Question

In my ZF2 application, I use Zend\Di\Di to create all my class instances. The DI definitions are scanned using Zend\Di\Definition\CompilerDefinition and cached using APC. This avoids scanning the classes at runtime using slow reflection. If there is an exception during instance creation (because of outdated DI definitions), the code is rescanned, the definitions are cached, and the instance is created again.

This is very convenient during development, since no factory methods/closures have to be written or changed for new classes or changed constructors. My constructors follow a certain convention (only type-hinted arguments and a singe $params array) to ensure that dependency injection works without specifying additional constructor params.

Up till now, this performs nicely, avoids bugs (no outdated factory methods), and speeds up development. However, the scanned definitions are currently 1.8MB (serialized array) in APC, and growing. Since they have to be loaded from cache upon every request, I fear that memory will be exhausted if there are too many requests in a short time. I have no load testing setup to simulate this, though.

I'm aware that the recommended way is to use Zend\ServiceManager and write factory closures for every class, instead of using Zend\Di\Di. But I imagine this is a lot of work and quite annoying during development.

Do you recommend refactoring to Zend\ServiceManager in this situation?

Was it helpful?

Solution 2

This is exactly what I exposed in my blogpost about Zend\Di and RAD.

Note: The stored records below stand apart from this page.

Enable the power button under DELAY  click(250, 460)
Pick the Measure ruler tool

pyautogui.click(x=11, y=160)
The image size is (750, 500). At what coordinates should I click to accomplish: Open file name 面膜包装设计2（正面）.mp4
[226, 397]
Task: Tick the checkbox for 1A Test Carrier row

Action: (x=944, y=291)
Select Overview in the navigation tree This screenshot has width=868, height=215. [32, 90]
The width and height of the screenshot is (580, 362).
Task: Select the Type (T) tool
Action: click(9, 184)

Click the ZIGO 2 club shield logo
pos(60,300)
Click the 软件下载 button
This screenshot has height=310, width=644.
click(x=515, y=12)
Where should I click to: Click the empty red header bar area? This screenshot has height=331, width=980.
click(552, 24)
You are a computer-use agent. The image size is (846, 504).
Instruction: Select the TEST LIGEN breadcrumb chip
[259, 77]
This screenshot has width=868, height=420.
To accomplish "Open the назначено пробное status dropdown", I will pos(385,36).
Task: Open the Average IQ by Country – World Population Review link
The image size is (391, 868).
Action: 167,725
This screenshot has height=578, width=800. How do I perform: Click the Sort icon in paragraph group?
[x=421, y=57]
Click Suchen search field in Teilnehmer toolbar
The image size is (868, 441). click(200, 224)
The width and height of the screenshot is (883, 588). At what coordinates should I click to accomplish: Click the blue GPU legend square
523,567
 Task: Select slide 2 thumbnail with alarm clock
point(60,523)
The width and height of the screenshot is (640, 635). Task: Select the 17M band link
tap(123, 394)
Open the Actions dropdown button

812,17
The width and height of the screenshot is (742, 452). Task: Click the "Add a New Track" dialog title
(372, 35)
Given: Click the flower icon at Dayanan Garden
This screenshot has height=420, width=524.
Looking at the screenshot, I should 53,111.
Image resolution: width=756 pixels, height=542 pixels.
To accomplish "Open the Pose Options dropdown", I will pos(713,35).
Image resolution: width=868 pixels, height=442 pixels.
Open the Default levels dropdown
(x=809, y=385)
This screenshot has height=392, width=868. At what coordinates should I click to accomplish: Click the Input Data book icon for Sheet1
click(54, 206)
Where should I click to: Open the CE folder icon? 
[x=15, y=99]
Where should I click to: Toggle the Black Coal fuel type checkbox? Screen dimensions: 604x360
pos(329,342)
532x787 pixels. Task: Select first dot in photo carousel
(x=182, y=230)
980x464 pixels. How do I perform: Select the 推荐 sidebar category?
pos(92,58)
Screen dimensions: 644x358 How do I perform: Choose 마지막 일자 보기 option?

While Zend\Di is good for development, it is a huge memory and performance bottleneck in production. Even if you cache definitions, it still uses ReflectionClass and call_user_func_array() to manipulate your instances. It also has to perform a lot of surrounding operations that are necessary to align injection parameters: just take a look at the number of calls to array_merge during instantiation of an object via Zend\Di.

I wrote a module to handle compiling of Zend\Di\Di instance managers to closures: OcraDiCompiler. It needs a bit of cleanup, but its job is to generate code factory/closures by tracing instantiation logic of Zend\Di internals. If you want to "revive" it a bit, I'd be glad to help out on that, since it's in my TODO list, but with low priority right now.

Anyway, moving instantiation logic to factories/closures through the ServiceManager is not as much work as you'd expect, so don't be scared and give it a try: you may like it.

OTHER TIPS

I have written a ZF2 module to help you solve this problem: https://github.com/aimfeld/ZendDiCompiler

ZendDiCompiler is a Zend Framework 2 module that uses auto-generated factory code for dependency-injection. It saves you a lot of work, since there's no need anymore for writing Zend\ServiceManager factory closures and keeping them up-to-date manually.

ZendDiCompiler scans your code (using Zend\Di) and creates factory methods automatically. If the factory methods are outdated, ZendDiCompiler updates them in the background. Therefore, you develop faster, avoid bugs due to outdated factory methods, and experience great performance in production!